Job election.democratia2.ruwas restored by one in the morning on Sunday, October 21, after training the filtration system.
According to information from Meddy (an uCoz employee), the website cvkhello.do.am lasted two days. The site was registered with an IP address belonging to one of the largest Ukrainian cable providers.

October 21
Of course, the urgent abandonment of Azure and large-scale changes in the code could not but negatively affect the overall performance of the site. And on Sunday, the attackers finally came to use, along with LOIC, a full-fledged botnet with IP addresses from Asian and European countries. The total number of bots involved in the attack amounted to a little more than 130 thousand excluding NAT. All this together led to the need to proactively block a number of potentially suspicious IP addresses, allowing them to go to the site individually and analyzing the behavior history of each of them individually. Toward evening, when the bottlenecks in the performance of the protected site were eliminated, access to the site was granted to all legitimate users.

Dry technical attack details
- Attack type: combined, SYN flood + application level attack (botnet + LOIC)
- Peak SYN flood capacity: 150 thousand packets / s
- Peak application level attack power: 3.8 thousand HTTP requests / s
- The number of IP addresses involved in the attack: approximately 135 thousand
Morality?
- Cloud application architecture is not a panacea for all ills. Even with a favorable set of circumstances, you are facing a multi-valued bill for resources expended by the cloud for the full processing of spurious traffic. A less optimistic forecast is serious problems with stability and performance and, as a result, downtime at the most crucial moment.
- No highly loaded application can be relieved of load testing. Neither the placement in the cloud, nor the reputation of the server platform and framework, nor the pre-purchased gigabit channel, guarantee the absence of bottlenecks in scripts, in the database schema, and in the query processing logic. A loaded application should have a margin in performance and withstand at least 115% of the calculated or standard load - only this will ensure high-quality filtering with a minimum of false positives.
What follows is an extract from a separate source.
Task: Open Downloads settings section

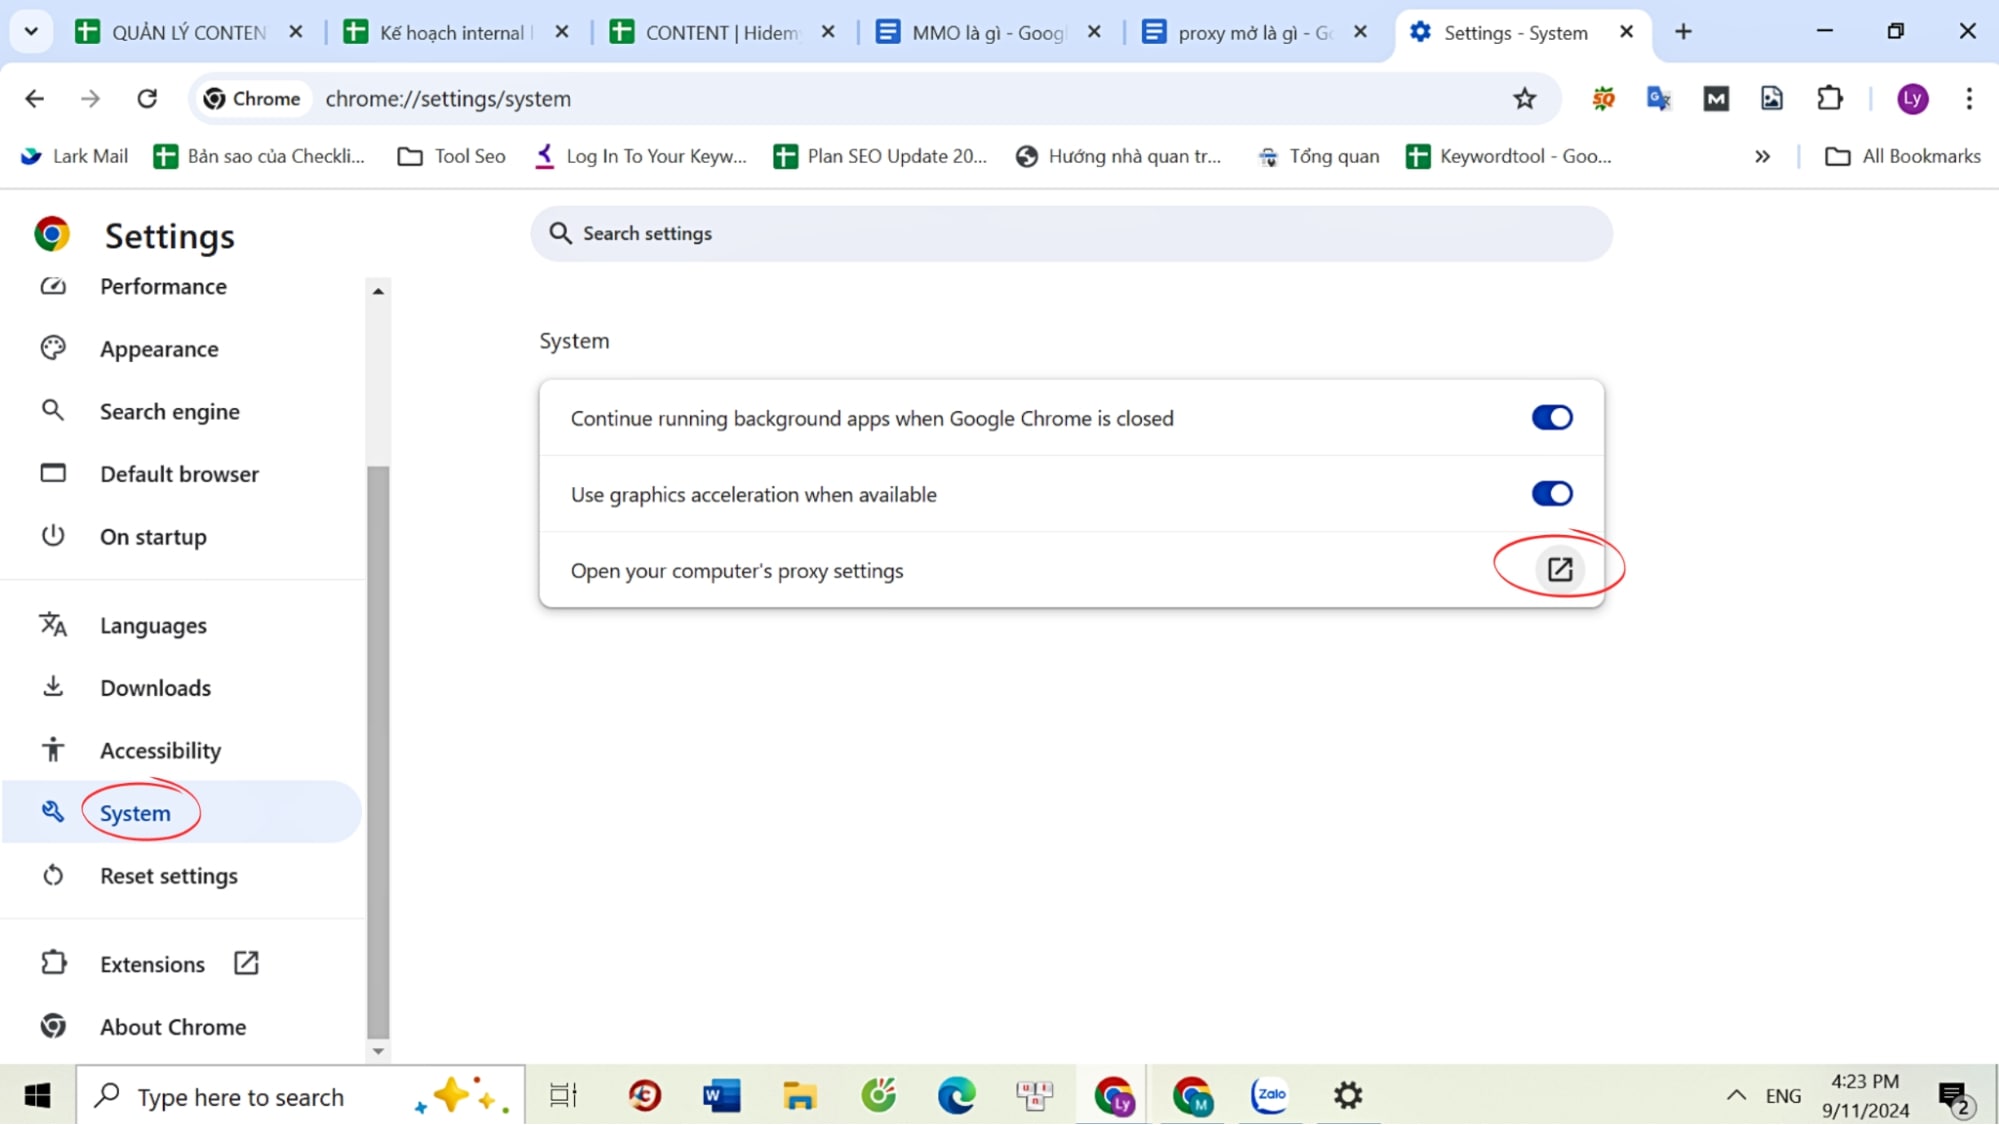Action: pyautogui.click(x=155, y=687)
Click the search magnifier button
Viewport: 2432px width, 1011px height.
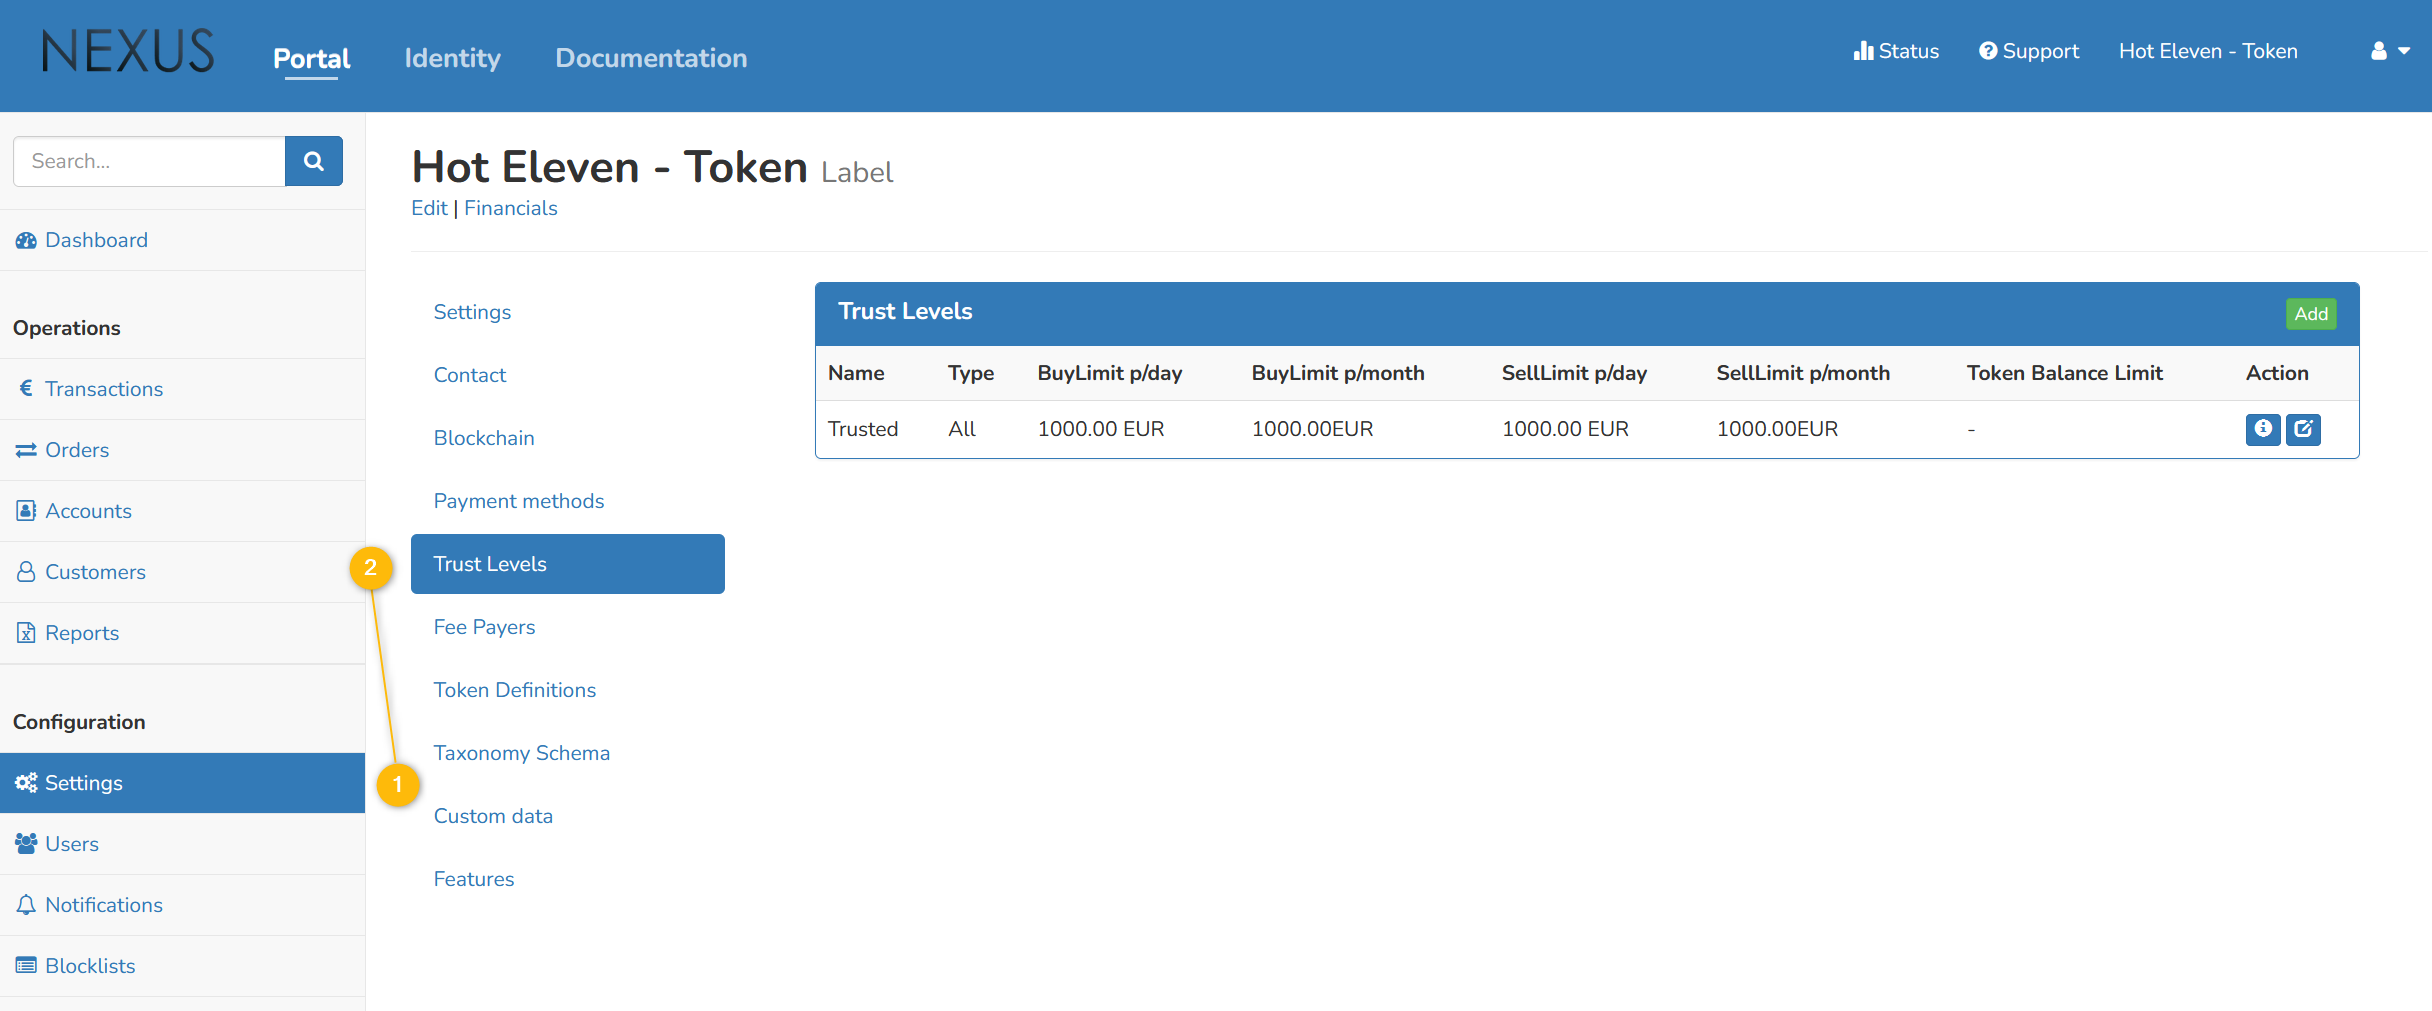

- By the way, about performance. If your server often thinks about the answer for more than a second, it is highly likely that you have big problems that need to be resolved before the system goes to production!
- If the site is no longer accessible from the outside, keep calm and soberly assess your capabilities. Hot patching a site right on production may close one hole, but it will open three new ones and cut your way back. Consider all the available rescue opportunities and choose from them the best in terms of price and quality.
- I repeat: the sooner your application is protected, the more free time will remain for you and your system administrators to work, relax and fight for your ideals.